XPath Cheat Sheet: A Quick Reference for Web Scraping

How do you write XPath for web scraping? Well, before that, you should understand what XPath is and how it works in the case of web scraping. XPath (XML Path) is a query language used to navigate XML or HTML documents. A concise XPath cheat sheet for web scraping can come in handy, especially when you want to extract specific data from web pages.

How Can You Get XPath?

To obtain XPath expressions for elements within a webpage, you can use the Developer Tools in modern web browsers like Chrome, Firefox, or Edge. Follow the steps mentioned to get the XPath for web scraping.

Right-click on the webpage and select Inspect.
Use the select tool to pick an element directly from the page.
Right-click the highlighted HTML line in Developer Tools, go to Copy, and select Copy XPath or Copy full XPath.

XPath Basics

To learn more about web scraping using XPath, you need to first understand the basics of XPath using a simple example.

<div class="main">
    <h1>
        Bulbasaur
    </h1>
 <div id="description">
    <p>
        Bulbasaur can be seen napping in bright sunlight.
    </p>
 </div>
</div>

Accessing the data from HTML using XPath is easy. Let’s find <h1> from the above HTML using XPath.

The <h1> is located inside a <div> element with the class name “main”. The XPath for accessing the element will be:

//div[@class="main"]/h1

The output produced is:

<h1> Bulbasaur </h1>

To access the text inside the <h1>

//div[@class="main"]/h1/text()

The output produced is:

Bulbasaur

Let’s consider a real-life interactive example so that you can understand the concept in depth. The screenshot shows the HTML structure of the web page, ScrapeMe.

Finding <h1> from the ScrapeMe web page HTML when web scraping using XPath.

In this example, the <h1> is located inside a <div> element with the class name “summary entry-summary”. So the XPath for accessing the element will be:

//div[@class="summary entry-summary"]/h1

The output produced is:

<h1> Bulbasaur </h1>

Also Read: Ultimate Guide to Web Scraping With Python Using Request Library

XPath Syntax

XPath expressions use a structure. Basically, there’s a root folder, and several directories are inside it. They may contain more folders. XPath traverses this tree to find the necessary elements that you target.

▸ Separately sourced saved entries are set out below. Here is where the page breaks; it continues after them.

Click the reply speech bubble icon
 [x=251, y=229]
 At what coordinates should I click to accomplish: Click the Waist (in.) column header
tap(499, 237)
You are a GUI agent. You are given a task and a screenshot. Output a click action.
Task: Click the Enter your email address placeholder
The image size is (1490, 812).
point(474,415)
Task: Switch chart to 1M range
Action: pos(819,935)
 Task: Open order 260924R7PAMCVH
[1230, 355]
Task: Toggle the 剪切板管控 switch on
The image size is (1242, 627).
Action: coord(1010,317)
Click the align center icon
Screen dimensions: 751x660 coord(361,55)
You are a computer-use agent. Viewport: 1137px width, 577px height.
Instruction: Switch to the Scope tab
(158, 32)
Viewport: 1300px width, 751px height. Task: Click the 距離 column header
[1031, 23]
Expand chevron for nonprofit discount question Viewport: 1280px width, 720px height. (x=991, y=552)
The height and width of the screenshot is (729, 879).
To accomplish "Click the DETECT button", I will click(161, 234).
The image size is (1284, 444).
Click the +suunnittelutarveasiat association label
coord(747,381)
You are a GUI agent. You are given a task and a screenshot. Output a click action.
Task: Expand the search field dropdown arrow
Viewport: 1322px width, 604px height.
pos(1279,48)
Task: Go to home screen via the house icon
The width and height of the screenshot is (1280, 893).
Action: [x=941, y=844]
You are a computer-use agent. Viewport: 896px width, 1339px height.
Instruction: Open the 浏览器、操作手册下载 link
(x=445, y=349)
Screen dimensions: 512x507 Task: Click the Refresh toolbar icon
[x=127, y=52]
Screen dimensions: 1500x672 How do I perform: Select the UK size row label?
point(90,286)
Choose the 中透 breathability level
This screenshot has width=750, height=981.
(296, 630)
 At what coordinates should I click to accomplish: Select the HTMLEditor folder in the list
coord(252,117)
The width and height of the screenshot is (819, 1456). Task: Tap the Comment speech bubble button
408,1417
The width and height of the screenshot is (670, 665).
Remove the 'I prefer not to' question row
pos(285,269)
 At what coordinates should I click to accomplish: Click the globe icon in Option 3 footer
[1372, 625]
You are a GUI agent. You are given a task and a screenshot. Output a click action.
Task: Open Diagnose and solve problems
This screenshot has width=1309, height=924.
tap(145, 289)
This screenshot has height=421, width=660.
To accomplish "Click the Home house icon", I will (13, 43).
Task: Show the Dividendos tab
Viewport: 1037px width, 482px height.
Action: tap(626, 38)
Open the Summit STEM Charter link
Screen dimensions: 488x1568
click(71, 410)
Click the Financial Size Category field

Or else you can say that XPath uses path expressions to find nodes in XML or HTML documents. The node is selected with a series of steps and axes. Here’s a breakdown of the XPaths used above.

//div[@class="main"]/h1

XPath syntax used when web scraping using XPath.

Axes – Axes can be used to locate nodes relative to the current node. Axes allow writing XPath to parse data from complex and nested documents. There are 13 distinct axes available for querying an element. They are used when you need to query for an element using its own attributes or when building hierarchical relationships.

Step – In XPath, step or path refers to the parts of an XPath expression that navigate through the nodes in an XML or HTML document. They define the route taken through the document’s structure to arrive at a specific node or set of nodes. In other words, a step or path contains the node that you would like to navigate to.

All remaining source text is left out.